Spotify Playlist here416788b

To say I’ve been neglecting my blog a bit lately is something of an understatement. It’s been nearly a year since I last wrote anything here, and I have to confess, I haven’t felt any sort of need to do it. I stopped blogging because I no longer believed I had anything interesting to share. Why should I just be scribbling endless ‘lifestyle’ posts out without any sort of reasoning behind them? With ‘lifestyle’ blogging (yes, I’m keeping the inverted commas for full ridiculousness) you eventually become aware that all bloggers are writing the same sort of thing, with the same kind of carefully neutral commentary. 

In short, I stopped writing because I was shouting into the void, writing for the sake of it. I moved up to London in the Spring, and I’m now aware of the sort of thing I want to write. There are so many amazing things to do in the city, and I’m going to try and write about some of them, purely because they interest me, and not because I’ve been asked to write about them or paid for my services. I started my blog as a way of recording things that made me happy, no matter how small or silly, and I’m keen to find that passion again. 

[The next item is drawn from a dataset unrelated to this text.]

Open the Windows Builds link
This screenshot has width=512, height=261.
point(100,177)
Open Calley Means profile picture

For today though, I’ve got a different sort of post. I thought I’d share some of the tracks I’ve been listening to this month, along with a handy Spotify playlist for easy listening. I’m a big sbtrkt fan, and I’ve enjoyed the collaborative work Vampire Weekend’s Ezra Koenig has been doing (e.g. with Major Lazer), so this song has been on repeat for me. I love the imagery of the ‘flags flapping in Manhattan, gargoyles gargling oil’. Chet Faker’s No Diggity cover is an oozy, enjoyable trek of an interpretation, and professional saddo Lana Del Rey benefits from a bit of a speed up by Cedric Gervais. 

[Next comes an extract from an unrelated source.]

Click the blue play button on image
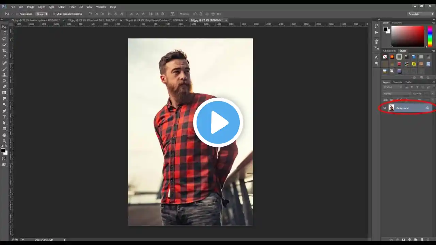 coord(218,122)
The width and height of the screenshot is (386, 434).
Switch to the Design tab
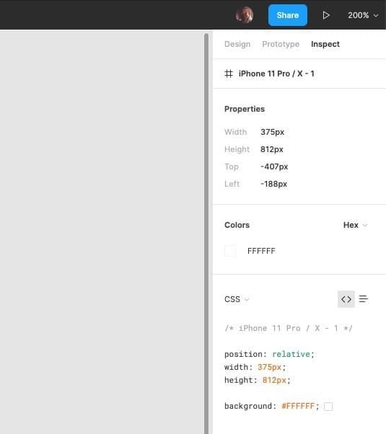237,44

The War on Drugs seem to be steadily creeping into public awareness, and Under the Pressure is a glorious 9 minute showcase of their latest album that has soundtracked my Summer. I’ve also popped in a bit of the ever-rousing Is Tropical, which never fails to perk me up. Glass Animals are a new discovery, an addition to my adored coterie of indie exports from Oxford (see also Foals & Trophy Wife). They’re a bit of a revelation, like having thick treacle course through you aurally – full of expansive vowel sounds and languid vocals. Finally, Juce are an exceptionally promising trio who recall girlbands of both the 60s and the 90s. Their band logo is even written in the same font as the film Clueless, and they’re a gorgeously fun slice of pop for the final remnants of Summer.